▶ DOCUMENT SECTION
*****

Professional Rejection
Posted on December 28, 2006 Posted by John Scalzi 13 Comments
A question in e-mail:
I’d be curious to find out what the rate of rejection to acceptance is among your professional writers. Would it be different for you from your commercial work, or the same?
This is actually two questions: What is the rejection rate among professional writers, and how does the rejection rate for my commercial work (by which I assume is meant the work I do for corporations) compare with my rejection rate otherwise.
As to what the rejection rate is for a pro writer, I think it really depends on the writer, and the circumstances. Some writers bang out a very large number of stories (if they’re writing fiction) or queries (if they’re writing non-fiction) and start sending these out to a very large list of editors. These people get rejected a lot — and they expect to, which is why they send out such a high volume of stories/queries. But if they’re good, something is likely to stick, and then they’ve got a gig. Other writers may choose to be more selective and send out fewer stories/queries and thus have relatively fewer rejections than that other fellow above, yet still overall get the same amount of work. As for me, I almost never get work rejected, but that’s because I almost never look for work, I let work find me instead. But I probably don’t work more or less than the other two writers above, either, presuming we’re all of equal competence when it comes to writing.

*****

▶ INFORMATION SHOWN
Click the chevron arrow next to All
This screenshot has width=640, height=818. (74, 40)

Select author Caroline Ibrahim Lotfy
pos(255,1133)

*****

▶ TASKS TO PERFORM
1. Answer these about the post on professional rejection:
(a) On what date was it posted?
(b) How did the question it responds to arrive?
(c) What reason does the writer give for almost never having work rejected?
2. Carry on the post on professional rejection, picking up right after its final sentence.
The data is separate material from the post.

▶ RESPONSES FOR EACH TASK
1.
(a) December 28, 2006.
(b) By e-mail.
(c) The writer almost never looks for work and instead lets work find them.

2.
(This, incidentally, answers the second question: I get my commercial work by clients coming to me, so my rejection rate is really low. My corporate rejection rate is in line with my “creative” rejection rate, but that’s because I’m weird and don’t send out my work all that much. If I did things non-weirdly, my “creative” rejection rate would be quite a bit higher.)
I mention this to make a point that from a professional point of view, rejection rates don’t matter; what matters is if you’re finding the amount of work that suits your interest in (and capability for) writing. If you’re getting rejected 50% of the time but the 50% of stuff that gets accepted keeps you busy, great. If you’re getting rejected 90% of the time but the 10% that gets accepted keeps you busy, great. How much you get rejected doesn’t matter. Nobody other than you is keeping score that way. What score is being kept (and there’s not much of it) is kept by how much you’re published, and whether what you’re publishing is good.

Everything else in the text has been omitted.